Ajustes en la potencia eléctrica y el rendimiento en clasificación
La Fórmula 1 no se detiene en su búsqueda por perfeccionar el nuevo reglamento técnico de 2026. Tras una reunión clave entre la FIA, la FOM y los directores de equipo, se acordaron modificaciones basadas en los datos recogidos en las competencias de Australia, China y Japón. El objetivo principal es reducir la «recolección excesiva» de energía y fomentar una conducción más consistente a máxima velocidad.
Entre los cambios más destacados para la clasificación, se redujo la recarga máxima permitida de 8 MJ a 7 MJ, limitando la duración del denominado «superclip» (generación eléctrica máxima) a unos pocos segundos por vuelta. Sin embargo, la potencia de este sistema se incrementó de 250 kW a 350 kW, lo que reducirá la carga de trabajo del piloto en la gestión de la energía y permitirá velocidades más constantes. Además, se amplió de ocho a doce el número de circuitos donde se podrán aplicar límites de energía alternativos.
Mayor seguridad en las largadas y control en carrera
Uno de los puntos más innovadores que se probará en el próximo Gran Premio de Miami es un nuevo sistema de detección de «arranques con baja potencia». Este mecanismo identifica automáticamente si un coche tiene una aceleración anormalmente baja al soltar el embrague. En estos casos, se activará el MGU-K para garantizar una aceleración mínima y evitar riesgos de colisión por alcance, activando además luces intermitentes para alertar a los pilotos que vienen por detrás.
En condiciones de carrera, la potencia disponible a través del «Boost» (botón de sobrealimentación eléctrica) estará limitada a +150 kW para evitar diferencias de rendimiento repentinas que pongan en riesgo la seguridad. El despliegue del MGU-K se mantendrá en 350 kW en zonas de aceleración y adelantamiento, pero bajará a 250 kW en el resto del circuito, buscando mantener las oportunidades de sobrepaso sin alcanzar velocidades de cierre peligrosas.
Mejoras para condiciones de lluvia y visibilidad
Atendiendo a las sugerencias de los propios pilotos, la FIA también implementará cambios para las carreras con pista húmeda.
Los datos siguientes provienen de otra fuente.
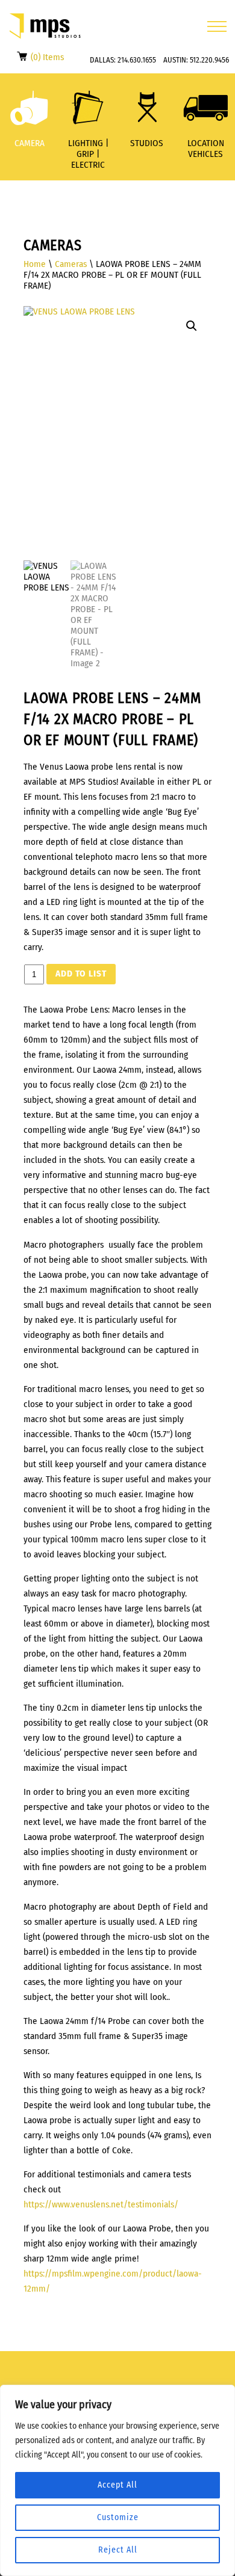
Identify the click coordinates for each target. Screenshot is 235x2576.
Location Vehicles (205, 148)
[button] (191, 326)
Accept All (117, 2485)
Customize (118, 2517)
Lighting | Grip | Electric (88, 154)
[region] (117, 2480)
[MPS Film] (45, 26)
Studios (146, 143)
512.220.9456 (209, 59)
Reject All (117, 2550)
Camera (29, 143)
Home (35, 264)
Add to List (81, 973)
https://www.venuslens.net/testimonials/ (101, 2204)
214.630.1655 (137, 59)
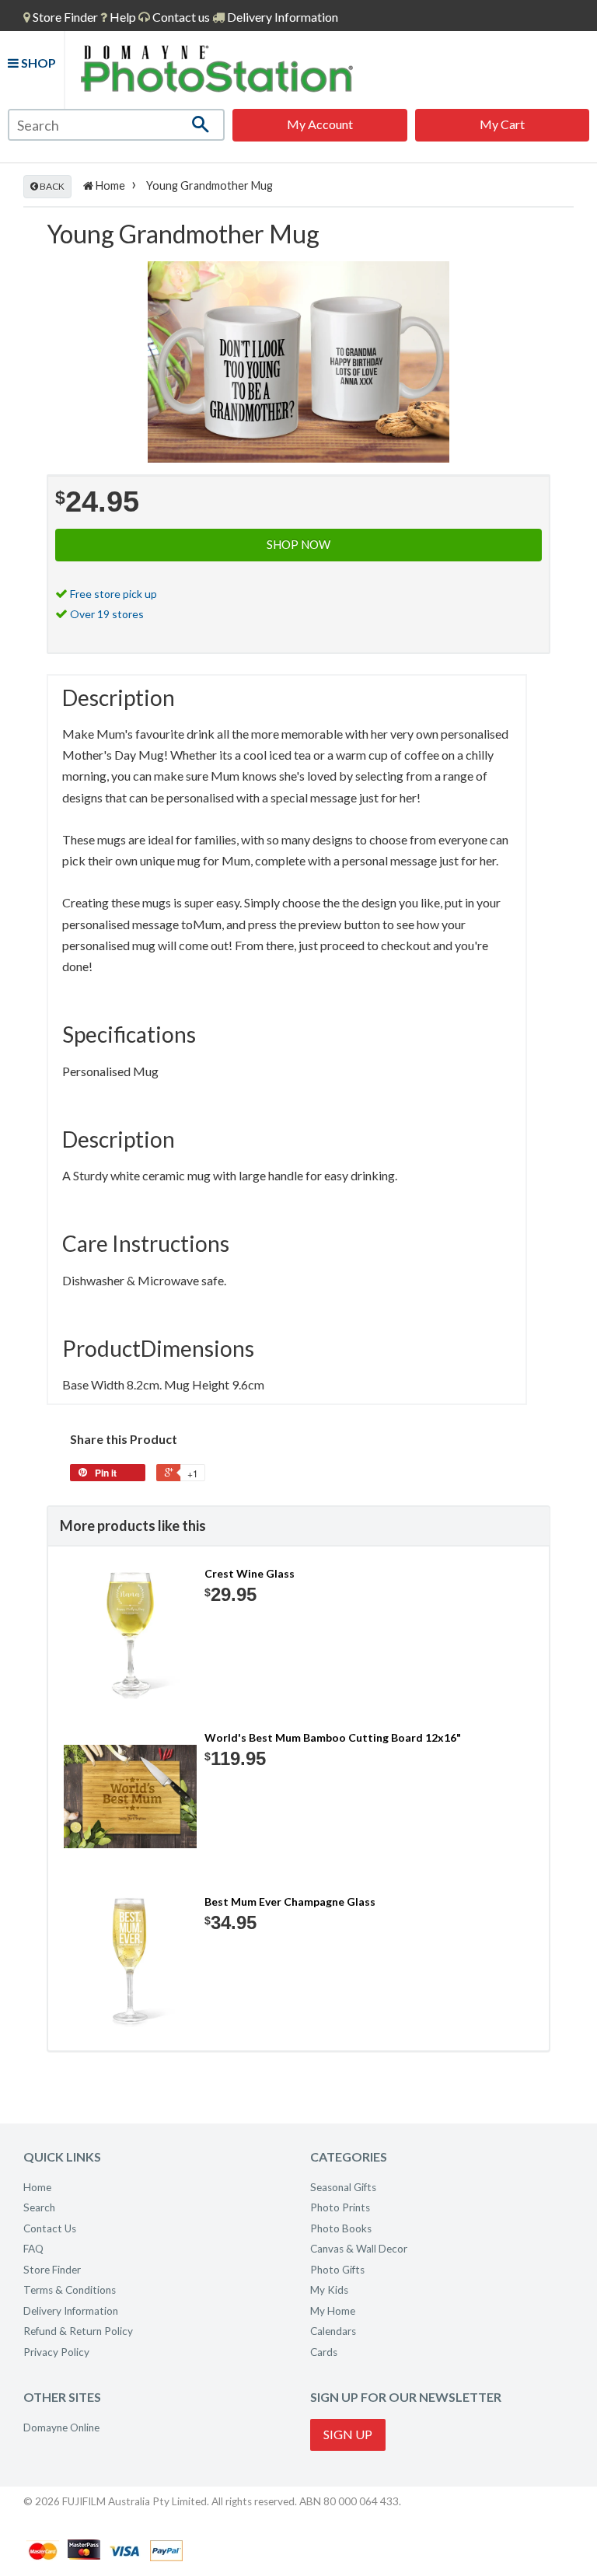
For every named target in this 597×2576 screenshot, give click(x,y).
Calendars (333, 2331)
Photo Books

Se incrementará la temperatura de las mantas térmicas para los neumáticos intermedios, buscando mejorar el agarre inicial. Además, se reducirá el despliegue del sistema ERS en estas condiciones para limitar el par motor y facilitar el control del vehículo en superficies de baja adherencia.
Finalmente, se simplificaron los sistemas de luces traseras para ofrecer señales más claras y consistentes, mejorando el tiempo de reacción en situaciones de baja visibilidad. Desde Tiempo Regional, entendemos que estas precisiones técnicas son fundamentales para que el espectáculo de la «máxima» siga evolucionando, garantizando que el talento de pilotos como Franco Colapinto pueda brillar en un entorno más seguro y equilibrado para todas las escuderías en nuestra provincia y el mundo.